What makes a 5-blade Stainless Diesel turbo better than a box charger? Just ask Gregg Jolly of the Outlaw Diesel Super Series. When the off-the-shelf BorgWarner bolted to the ODSS tow-rig, an ’03 Dodge Ram 2500, began to check out in the midst of a 700-mile trip home from Florida, it was replaced with one of our wastegated S363/68/.80 T-3 units. Now, the 5.9L Cummins is more responsive, maintains 10-psi of boost while cruising, and the pyrometer reads roughly 150 degrees cooler than it used to. “Empty, I see no more than 600 degrees worth of EGT,” Gregg told us. “Towing at 75-mph, it runs between 800-850 degrees—and on long mountain grades I’ve never seen more than 1,100.”


Those are pretty good exhaust temps, especially when you consider that the enclosed trailer he tags along behind him tips the scales at 10,200 pounds. Even more impressive, the Stainless charger is barely bigger than the box BorgWarner that came before it, which confirms both the effectiveness of our 5-blade compressor technology and the gains we see by optimizing the MAP groove. As with any 5-blade turbo we offer, the smiles per mile are further amplified thanks to its signature whistle. Gregg tells us the 5-blade scream is so pronounced that most occupants think the truck has compounds under the hood.

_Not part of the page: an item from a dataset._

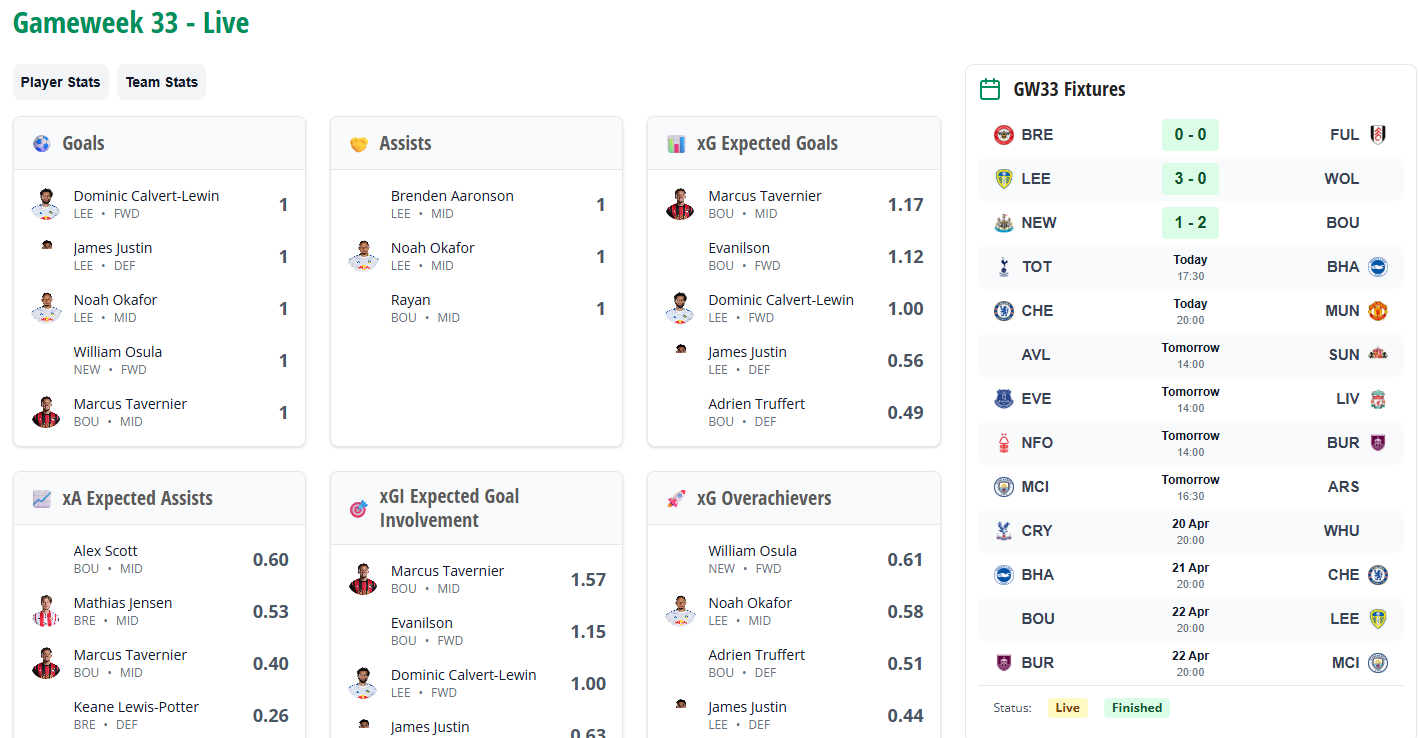Viewport: 1420px width, 738px height.
Task: Open Marcus Tavernier's photo in xG list
Action: point(680,204)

The rest of the third-gen’s horsepower puzzle consists of 100-percent over injectors from S&S Diesel Motorsport, fine-tuning of the ECM—to make the injectors work with a stock CP3—from Paul Cato via HP Tuners software, a T-3 exhaust manifold, and a built 48RE automatic. Its 550-rwhp recipe is at the low-end of what our wastegated S363/68/.80 T-3 can support (it’s dyno’d as much as 689 hp at the tire), but it’s proof that you can make your tow-rig run cooler and be much more responsive with our 5-blade S363 in the mix.